Tameside Hospital, where Glossopdale patients will still be able to access the care they need.

Tameside and Glossop health bosses have said they are 'saddened' by the decision to move Glossop into the Derbyshire Integrated Care System but have sought to reassure patients. 

It comes after the government announced last week its decision that the new ICSs being introduced next year should follow authority boundaries. 

Glossop, currently under Tameside and Glossop Clinical Commissioning Group, was due to become part of the Greater Manchester ICS and plans were at an advanced stage.

However, in May, the change was proposed at the urging of Derbyshire County Council. 

NHS Tameside and Glossop CCG Co-chairs, Dr Ashwin Ramachandra and Dr Asad Ali, said: “Glossop patients can be assured that they can still continue to access the care they need through their General Practice and wider health care services and can still choose to access urgent care at the local hospital in Tameside. 

“In Tameside and Glossop, we have made some important progress in recent years on joining up health and social care services and are seen as exemplar nationally. 

“And so, while of course we are saddened that Glossop will no longer be a part of our formal boundary, we are really proud of the work we have done together to improve health outcomes and will continue to work closely.

“We will ensure effective working with all stakeholders and communities to continue to deliver high quality care, champion improvements in the accessibility of health services and work with people locally to improve prevention, support and thereby improve healthy life expectancy in both Tameside and Glossop.  

“Not least through the development of care provider systems by the ICFT and locality working in the four neighbourhoods of Tameside and the Glossop area of Derbyshire.” 

They added: “The announcement has only just been made and it will take some time to digest the implications in detail. 

“We will work closely with all partners and the public to ensure people understand exactly what these changes mean and once there is a greater understanding further updates will follow." 

County councillor, Jean Wharmby, said the move shouldn’t make a difference to the service Glossopdale people receive. 

“They still use the same doctors and hospital facilities it is just our funding will come from Derbyshire and not Greater Manchester. Splitting Derbyshire into two ICS’s would have seen inefficiencies and incurred extra costs." 

She said: “At the end of the day we have got to get on with it.
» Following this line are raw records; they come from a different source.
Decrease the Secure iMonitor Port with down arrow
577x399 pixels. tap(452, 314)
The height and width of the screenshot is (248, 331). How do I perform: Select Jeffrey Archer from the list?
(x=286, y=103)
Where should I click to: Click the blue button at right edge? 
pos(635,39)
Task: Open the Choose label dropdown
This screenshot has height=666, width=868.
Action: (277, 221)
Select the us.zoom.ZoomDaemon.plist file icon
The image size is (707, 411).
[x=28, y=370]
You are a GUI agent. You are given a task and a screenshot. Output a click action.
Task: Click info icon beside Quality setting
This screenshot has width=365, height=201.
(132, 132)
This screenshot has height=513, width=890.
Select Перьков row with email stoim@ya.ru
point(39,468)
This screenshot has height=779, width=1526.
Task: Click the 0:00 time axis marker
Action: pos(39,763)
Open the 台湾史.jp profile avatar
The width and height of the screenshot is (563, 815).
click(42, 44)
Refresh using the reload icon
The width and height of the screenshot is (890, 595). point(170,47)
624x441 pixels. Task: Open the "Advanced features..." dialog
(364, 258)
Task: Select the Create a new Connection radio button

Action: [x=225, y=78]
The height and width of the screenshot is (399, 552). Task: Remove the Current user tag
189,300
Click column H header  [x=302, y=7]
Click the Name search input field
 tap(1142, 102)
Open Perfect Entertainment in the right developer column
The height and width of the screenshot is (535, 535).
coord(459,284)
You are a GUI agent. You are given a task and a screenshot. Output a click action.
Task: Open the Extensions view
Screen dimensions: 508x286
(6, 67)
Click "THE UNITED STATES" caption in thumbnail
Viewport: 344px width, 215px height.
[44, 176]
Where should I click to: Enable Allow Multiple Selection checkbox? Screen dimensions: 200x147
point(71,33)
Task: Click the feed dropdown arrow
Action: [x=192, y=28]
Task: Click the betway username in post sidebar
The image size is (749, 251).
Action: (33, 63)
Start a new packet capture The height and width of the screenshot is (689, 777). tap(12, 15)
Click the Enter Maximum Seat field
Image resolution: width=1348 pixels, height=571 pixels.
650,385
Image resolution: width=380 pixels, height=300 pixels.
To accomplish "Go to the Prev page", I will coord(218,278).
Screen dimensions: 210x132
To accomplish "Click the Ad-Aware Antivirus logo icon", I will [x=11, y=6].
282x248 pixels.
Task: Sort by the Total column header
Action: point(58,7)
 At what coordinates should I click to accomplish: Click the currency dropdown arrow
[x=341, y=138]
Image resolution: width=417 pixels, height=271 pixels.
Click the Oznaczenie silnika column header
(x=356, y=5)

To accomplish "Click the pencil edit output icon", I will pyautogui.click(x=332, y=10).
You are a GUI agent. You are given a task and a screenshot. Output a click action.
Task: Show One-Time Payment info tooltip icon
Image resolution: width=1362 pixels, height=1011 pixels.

It is the best outcomes for Glossop residents that we want.” 

However, concerns and questions have been raised on how a decision on healthcare could be taken with so little consultation. 

Glossopdale Labour Group, who expressed alarm about the proposals, said at the time there had been no consultation or plans for consultation with residents.

In a statement this week, they said: “There was also only a minimal attempt to collect the views of medical practitioners, the voluntary sector, and social care providers who were against the proposal.  

“Nothing has happened since to rectify this situation, and we remain unconvinced that severing well-working links developed over many years for this proposal is either sensible or practical. 

“In announcing its decision, the government says that it has consulted ‘stakeholders‘ in the area but provides no evidence for why those views have been ignored. 

“The only ‘stakeholder’ view that seems to have been taken into account is Conservative-controlled Derbyshire County Council, who pushed for this change for administrative ease.” 

Helen Robson, a Director of Autistic UK, believes not all services will continue as normal. 

“Access to extended services and treatment is dependent on living or receiving government funding for health care in Tameside, therefore residents will have extremely limited access and we are concerned about the gaps being overlooked. 

“We still haven't been consulted about how those gaps are going to be met and extremely concerned that during transition there will be no further consultation with Glossop residents."